This block was new to me, but its warped cornices, crumbling lintels, and broken, zigzagging fire escapes could have been ripped from my memories. The people seemed familiar, too: the woman in curlers, cigarette dangling from two fingers, leaning out a first-floor window to gossip with a neighbor on the sidewalk, a potbellied mayor holding court on a nearby stoop. Older boys with gleaming biceps who slouched in lawn chairs and played video games on a television hotwired into the streetlight. Teenage girls in suffocatingly tight jeans who caressed the rusting finials of a wrought-iron fence and kept an eye on a horde of children—black and Spanish—who ran screaming through an open hydrant.
I stepped aside as a girl, maybe seven or eight, tore past me with a water balloon. I used to be one of these kids, I thought, oblivious to the crushing heat: exactly what that made me now, forty years later (and acutely aware of the heat), I couldn’t say. Though as much at home here as anywhere else in the city, I viewed the street warily. We shared a history of sorts, but history—my history—was at best a pleasant dream from which I always awoke with an unsettling sense of loss. I had no reason to be nostalgic. As for the future, that too had always been filled with questions, which led me to suspect that, in the hours and days ahead, I would still be chasing ghosts.
*
Closer to the crime scene, uniformed cops milled around behind caution tape and sawhorse barricades. Officers sweated heavily, sunglasses reflecting red and blue from the cruisers parked nearby at odd angles. From what I gathered, the corpse, found by some teenagers, was covered in burns and surrounded by votive candles and flowers, signs of what was known as a “ritual killing” in the SCU, where I worked as a homicide detective. So far there were no witnesses.

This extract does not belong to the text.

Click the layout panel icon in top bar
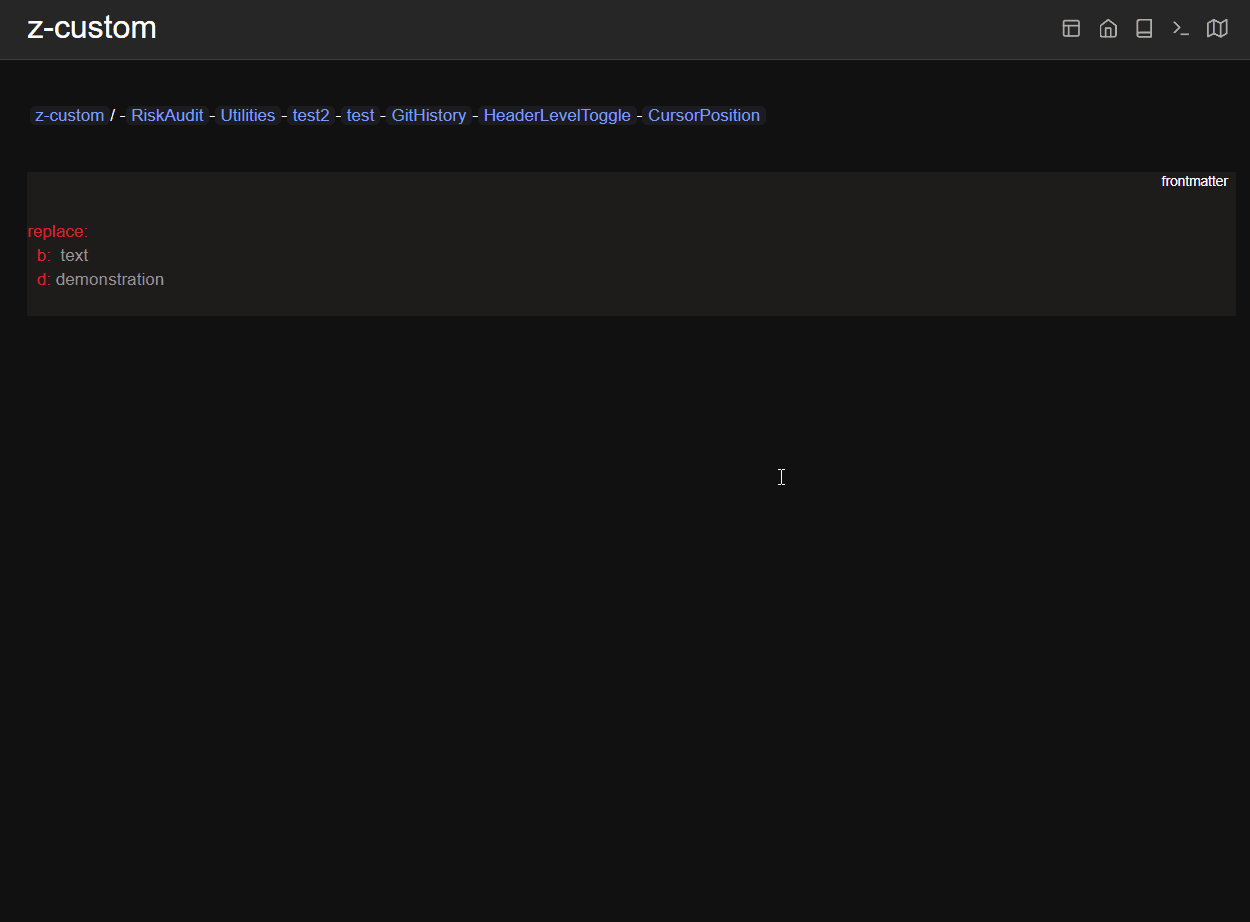This screenshot has width=1250, height=922. point(1071,28)
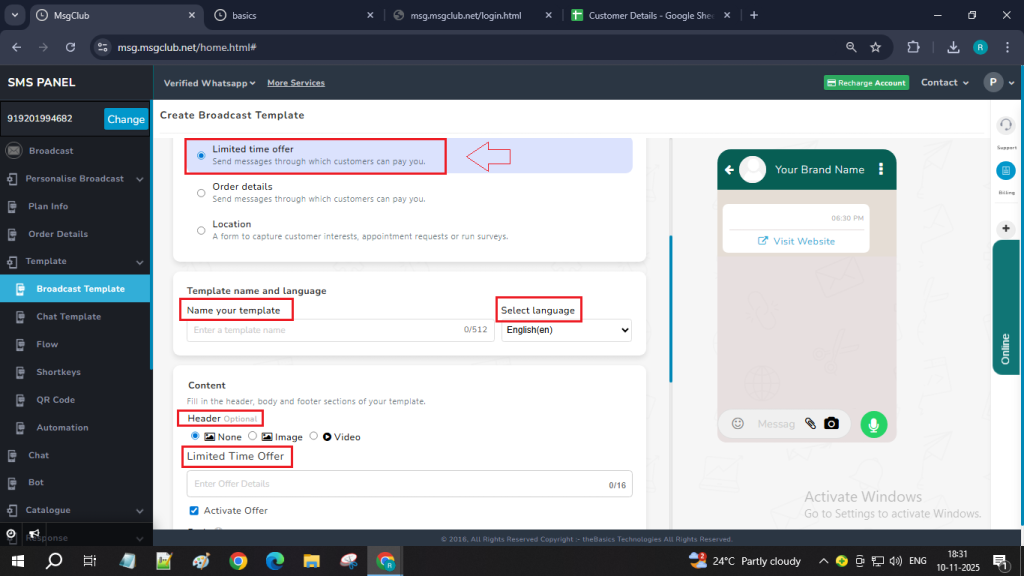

The building, about fifteen feet wide, was in a short row of limestone town houses with tawny, pollution-streaked facades that dissolved into a blistering white sky. Inside, shafts of mote-filled light filtered down through scattershot holes in the roof. I started upstairs, which was littered with three-legged chairs, broken couches, old televisions with kicked-in screens, car batteries, torn pictures of Jesus Christ, syringes, lighters, broken glass pipes, and heavily stained mattresses, to which I gave a wide berth owing to the bedbug situation in New York City. A palimpsest of graffiti covered the walls, most of it bulbous and illegible, but two words caught my attention: Flower Singers. The mossy green letters, outlined in gold, were surrounded by a wreath of stenciled roses. If you pictured it with your eyes closed, the effect was dreamlike and sacred: a secret hierogram.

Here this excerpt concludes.